Sure, David. Good morning, David. In terms of the buyback. I’ll ask Sandip to provide some perspective. But I think at a high level, it provides us optionality in terms of deployment of capital, both in repurchase, as well as looking at business development deals, and Sandip can kind of expand on our thinking around that.
Sure. What I’d say is, look, it’s a natural evolution of the company, right? We have a very strong balance sheet, continued cash generation. So we have the opportunity to opportunistically return capital to shareholders while still maintaining sufficient capital for other important priorities, including business development. So this is not an either-or; this is in addition, I would say, overall. And certainly, given our stock price right now, it’s really an accretive use of capital to execute to really drive maximize shareholder value from that perspective. So hopefully that gives you a little bit of color in terms of, we don’t really see that either-or. So I think, it’s really just a natural evolution of the company, we have $430 million on the balance sheet, and we have capacity to do business development as well. And to your other question, as you know, we also did a recent financing as well that we announced last week, about $185 million led by very syndicate banks, which again gives us continued access to capital if needed for potential business development in the future as well.
Yeah. And David, just to reinforce in terms of business development, as I’ve mentioned before, it continues to be a high priority for us, and obviously, since I took on the CEO role at the beginning of the year, we’ve been actively engaged. The team and I have been looking at opportunities; we’ve gone deep on several. So it continues to be a high priority. We have optionality and access to capital, and that’s how we look sort of deploying that in addition to the potential for share repurchase.
Good morning, David. Just on the pitolisant-based assets. We are working very closely with Bioprojet on this effort and the formulation work is ongoing. These are pitolisant-based assets with the potential for generating new IP and the potential to extend the pitolisant franchise well beyond 2040. We do expect to provide an update later this year on these new pitolisant-based assets.
Thank you, Kumar. They are not new molecular entities; rather, they are enhanced formulations of pitolisant. As Kumar mentioned, we will provide updates later this year on our progress with these programs.
Okay. Helpful. Thanks, guys.
Thanks, Dave.
Thank you. We’ll take our next question from Ami Fadia with Needham & Company.

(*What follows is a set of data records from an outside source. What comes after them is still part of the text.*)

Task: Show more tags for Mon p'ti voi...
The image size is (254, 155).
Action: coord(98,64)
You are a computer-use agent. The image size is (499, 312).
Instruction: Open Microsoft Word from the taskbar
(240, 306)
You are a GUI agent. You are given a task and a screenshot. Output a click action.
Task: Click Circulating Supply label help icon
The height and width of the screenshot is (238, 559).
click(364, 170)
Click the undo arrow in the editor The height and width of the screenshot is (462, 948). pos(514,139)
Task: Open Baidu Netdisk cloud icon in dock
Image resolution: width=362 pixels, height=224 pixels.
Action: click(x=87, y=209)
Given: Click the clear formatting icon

Hi. This is Poonam for Ami Fadia. Thank you for taking my question. I guess, just wanted to ask if you can talk a little bit about where you are on your walk in the life cycle management for WAKIX, like what initially completed before we’re ready to give a strategic update by end of the year and if the new formulation that you mentioned could be used in any indications that you are procuring?

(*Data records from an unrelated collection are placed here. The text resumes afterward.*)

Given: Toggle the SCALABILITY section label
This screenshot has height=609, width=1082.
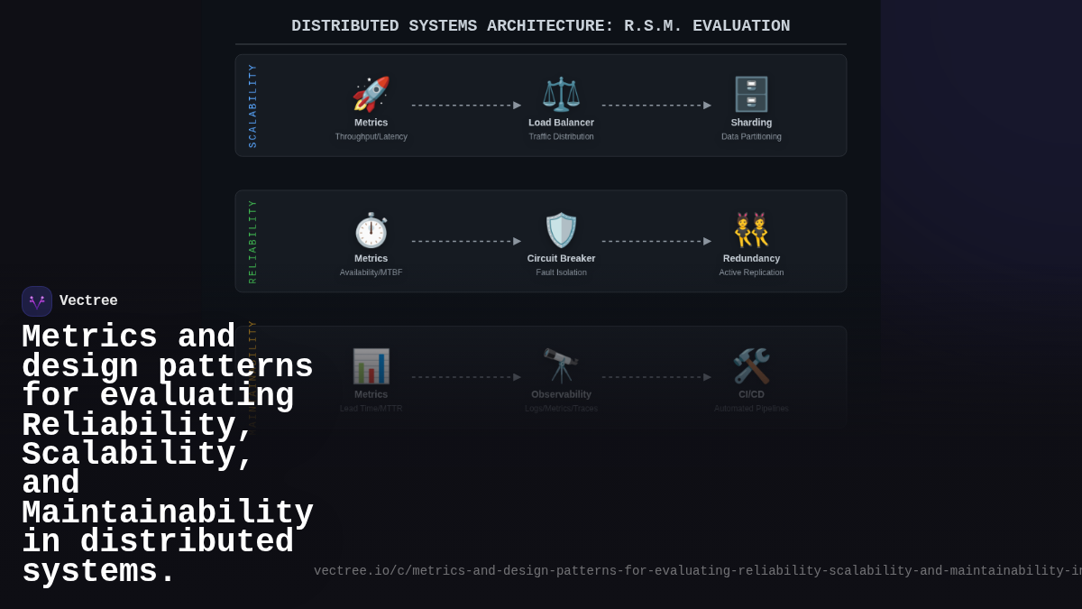Looking at the screenshot, I should [x=252, y=104].
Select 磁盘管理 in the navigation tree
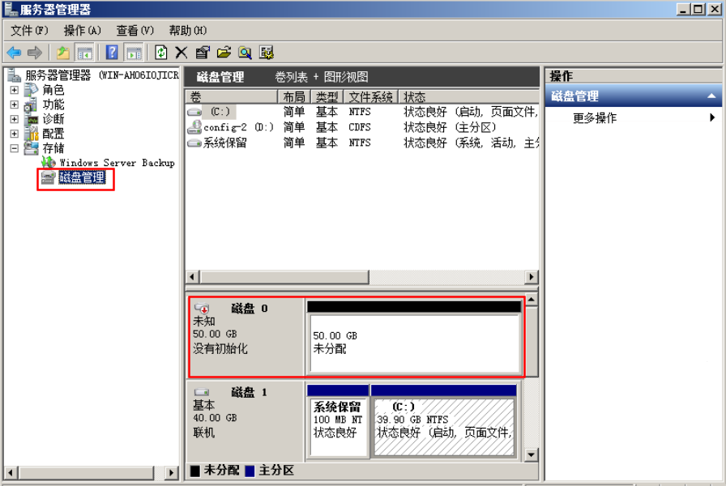Viewport: 726px width, 486px height. point(82,177)
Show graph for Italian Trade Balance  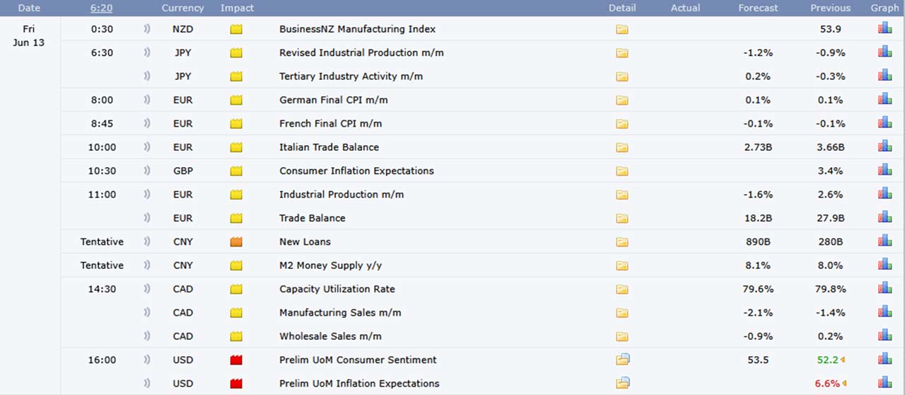[x=884, y=147]
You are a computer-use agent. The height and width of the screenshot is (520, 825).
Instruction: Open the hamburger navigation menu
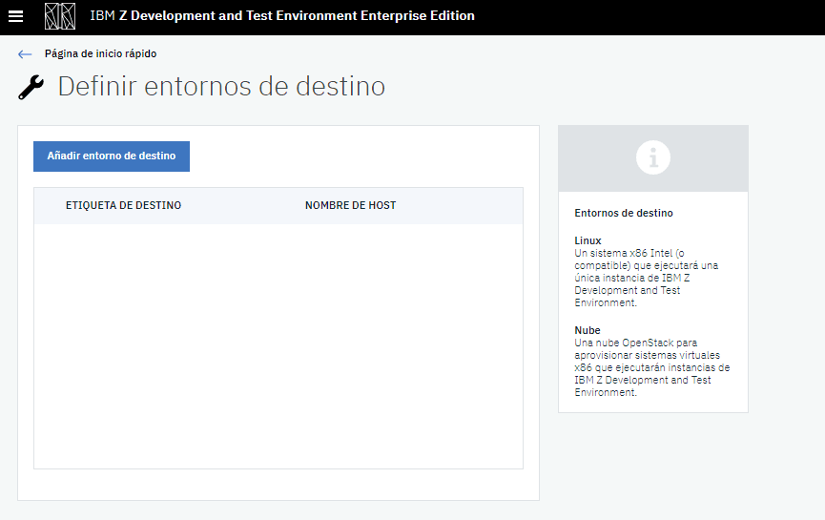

Sure. So in terms of our life cycle management updates, Kumar can provide color on that. But I think as we shared, all of our current life cycle management programs, we’re looking ahead to milestones later this year in the fourth quarter and advancing those leading with IH idiopathic hypersomnia, and the Phase III registrational trial there. Kumar can provide more color on each of those with regards to where we are.
Good morning. Thank you for the question. Regarding life cycle management, we have several important developments scheduled for the second half of this year. Starting with idiopathic hypersomnia, we are on track to report topline results in the fourth quarter. For DM1, we are also expecting topline results in the fourth quarter. It’s important to note that the DM1 study is a small proof-of-concept study designed for signal detection, rather than statistical significance. In the case of PWS, we had a productive end of Phase II meeting with the FDA, where we aligned on the study design. We plan to initiate this study in the fourth quarter, and we also aim to submit a pediatric narcolepsy sNDA during that same period. There is a significant amount of activity occurring in the latter half of this year regarding life cycle management for WAKIX.

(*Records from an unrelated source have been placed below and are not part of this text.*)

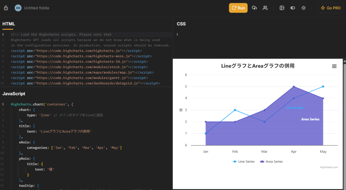
Task: Switch theme with the sun icon
Action: [303, 8]
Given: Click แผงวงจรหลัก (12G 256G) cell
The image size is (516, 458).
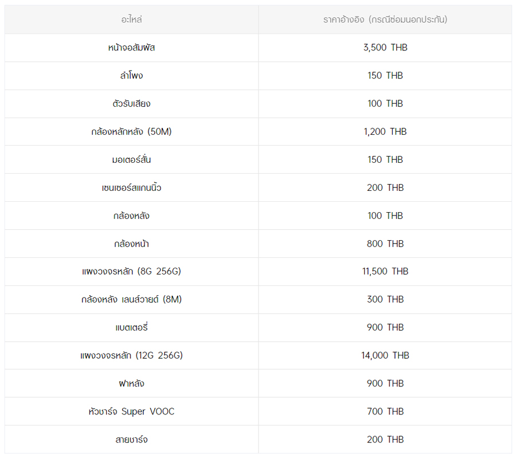Looking at the screenshot, I should 131,355.
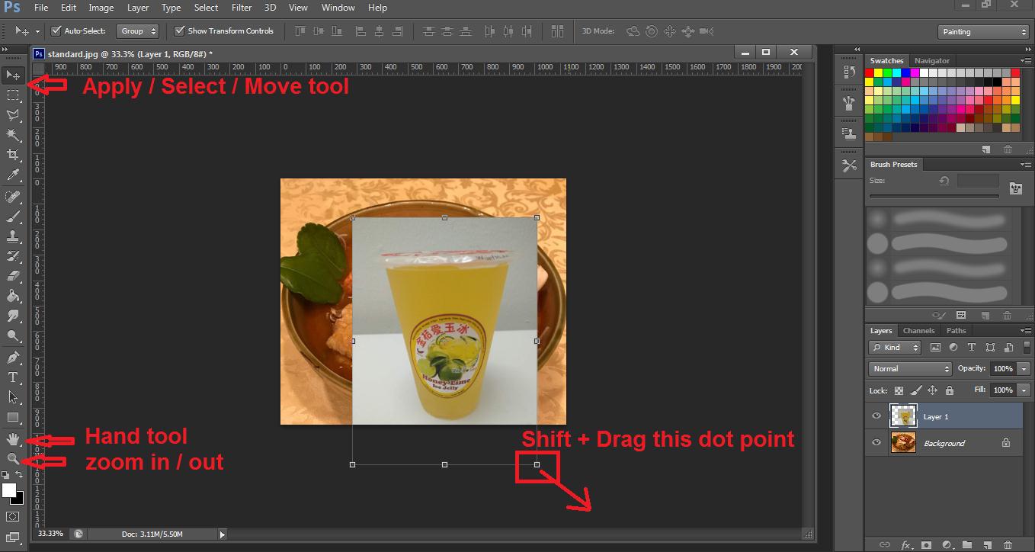Select the Hand tool
Image resolution: width=1035 pixels, height=552 pixels.
point(13,439)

Yeah. Thank you, Kumar. So, Poonam, I think really good progress, really good momentum, and we’re excited for the catalyst coming later this year on our development programs.
Thank you so much.
Thank you. We’ll take our next question from Francois Brisebois with Oppenheimer.
Hi. Thanks for taking the question. I have a few inquiries. Regarding the exit number, should we start expecting this as a regular metric every quarter, or is it just a trend we've observed in the recent past?
Yeah. Thanks, Franc. Good morning. Jeff Dierks comments on the exit number?
Yeah. Franc, good morning. So we provided an exit number at the end of the first quarter, just given some of the payer seasonality and the headwinds. And I think just given the dynamics of the second quarter and really being able to quantify and be able to share with you the momentum coming out of Q2 into Q3 and the strength of our business, we provided it. As you know, I believe that the average number of patients is the most meaningful metric that we can provide, because it encapsulates all of the patient medication behavior into one number; it’s new patients, it’s refills, that includes compliance, persistency, and discontinuation rates, and it most closely aligns to net revenue on a quarterly basis. So I think from an exit number of patients perspective, it provides additional context in some quarters, but I think the number that really is most meaningful is average number of patients, Franc, and as we shared in our prepared remarks, we saw a sequential growth of approximately 350 patients from what we reported in the first quarter, where we had approximately 5,450 patients on the product. And again really tremendous results for year four of a rare orphan launch, and we’re really excited about the momentum that we’re seeing coming into Q3, and we’re anticipating strong sequential growth through the remainder of the year and on. We have a lot of conviction that WAKIX is going to represent a potential $1 billion-plus opportunity in adult narcolepsy alone.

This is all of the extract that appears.